Designerdrogen vervielfältigen den Rauschgiftmarkt. In der selben Weise wie die Vielfalt vorankommt, steigt auch die Zahl der Vergiftungen. Immer mehr synthetische Untersorten bekannter Drogen machen eine bestimmte Droge aufgrund der Konkurrenzlage immer günstiger und bereiten Intensivmedizinern in Akutsituationen erhebliche Schwierigkeiten.

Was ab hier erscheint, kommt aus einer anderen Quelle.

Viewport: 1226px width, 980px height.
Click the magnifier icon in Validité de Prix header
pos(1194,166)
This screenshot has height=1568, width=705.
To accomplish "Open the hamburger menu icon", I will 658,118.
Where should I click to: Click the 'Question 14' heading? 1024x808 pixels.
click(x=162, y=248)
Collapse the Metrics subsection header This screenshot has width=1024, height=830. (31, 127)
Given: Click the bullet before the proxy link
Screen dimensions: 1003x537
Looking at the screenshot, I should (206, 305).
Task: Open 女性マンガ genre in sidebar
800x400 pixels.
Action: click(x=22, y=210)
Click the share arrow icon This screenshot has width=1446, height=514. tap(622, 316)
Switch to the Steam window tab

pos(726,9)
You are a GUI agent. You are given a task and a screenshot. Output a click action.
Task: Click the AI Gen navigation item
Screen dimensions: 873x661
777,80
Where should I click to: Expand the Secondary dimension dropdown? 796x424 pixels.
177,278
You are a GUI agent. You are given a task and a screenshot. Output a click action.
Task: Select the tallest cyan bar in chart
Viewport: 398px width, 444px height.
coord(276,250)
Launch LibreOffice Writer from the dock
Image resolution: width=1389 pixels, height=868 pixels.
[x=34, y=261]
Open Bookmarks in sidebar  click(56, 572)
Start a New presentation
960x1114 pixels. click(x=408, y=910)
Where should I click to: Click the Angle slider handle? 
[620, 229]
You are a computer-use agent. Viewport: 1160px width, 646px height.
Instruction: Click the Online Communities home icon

Kokain ist im Zuge der vorhandenen Marktsituation billiger geworden, weshalb der Konsum drastisch gestiegen ist.

Auch die an der Distribution beteiligten „Bodypacker“ die die Schmuggelware im Magen-Darm-Trakt versteckt transportieren laufen Gefahr, jederzeit an einer schweren Vergiftung zu sterben. In seiner aktuellen Monographie warnt Dr. Enno Freye vor ärztlichen Fehldiagnosen, da das Bild einer akuten Kokainintoxikation (Vergiftung) einer krankhaften Überfunktion der Schilddrüse (Hyperthyreose) ähnlich sein kann und somit die Gefahr einer Fehldiagnose mit sich bringt. Denn die Sympathikusaktivierung (Teil des Nervensystems), führe zu der in beiden Diagnosen erkennbaren Hyperhydrosis ( übermäßige Schweißproduktion), zu einem Glanzauge mit Pupillenerweiterung, einer Rötung des Gesichts und zu Tachykardie (Herzrasen), so der Intensivmediziner. Freye bietet in seinem Werk detaillierte Hinweise zum diagnostischen und therapeutischen Vorgehen. In immer häufigeren Fällen übernehmen Bodypacker den gefährlichen Drogenimport. „So wurde eine im fünften Monat schwangere Kolumbianerin aufgegriffen, die versucht hatte, 600 Gramm Kokain an den Zöllnern vorbeizuschmuggeln“, erzählt Freye. Sie habe ihr Leben in höchstem Maß gefährdet. Eine undichte oder beschädigte Kapsel hätte unweigerlich zum Tod von Mutter und Kind geführt. Ohne klinische Kontrolle wurden die Kapseln mittels Abführmittel aus dem Darm entfernt. Diese Methode hat bereits in mehreren Fällen zum Tod geführt. Aus diesem Grund rät Freye zur chirurgischen Entfernung. Lediglich bei Ausbleiben von Intoxikationszeichen käme eine konservative Therapie mit milden Abführmitteln in Frage.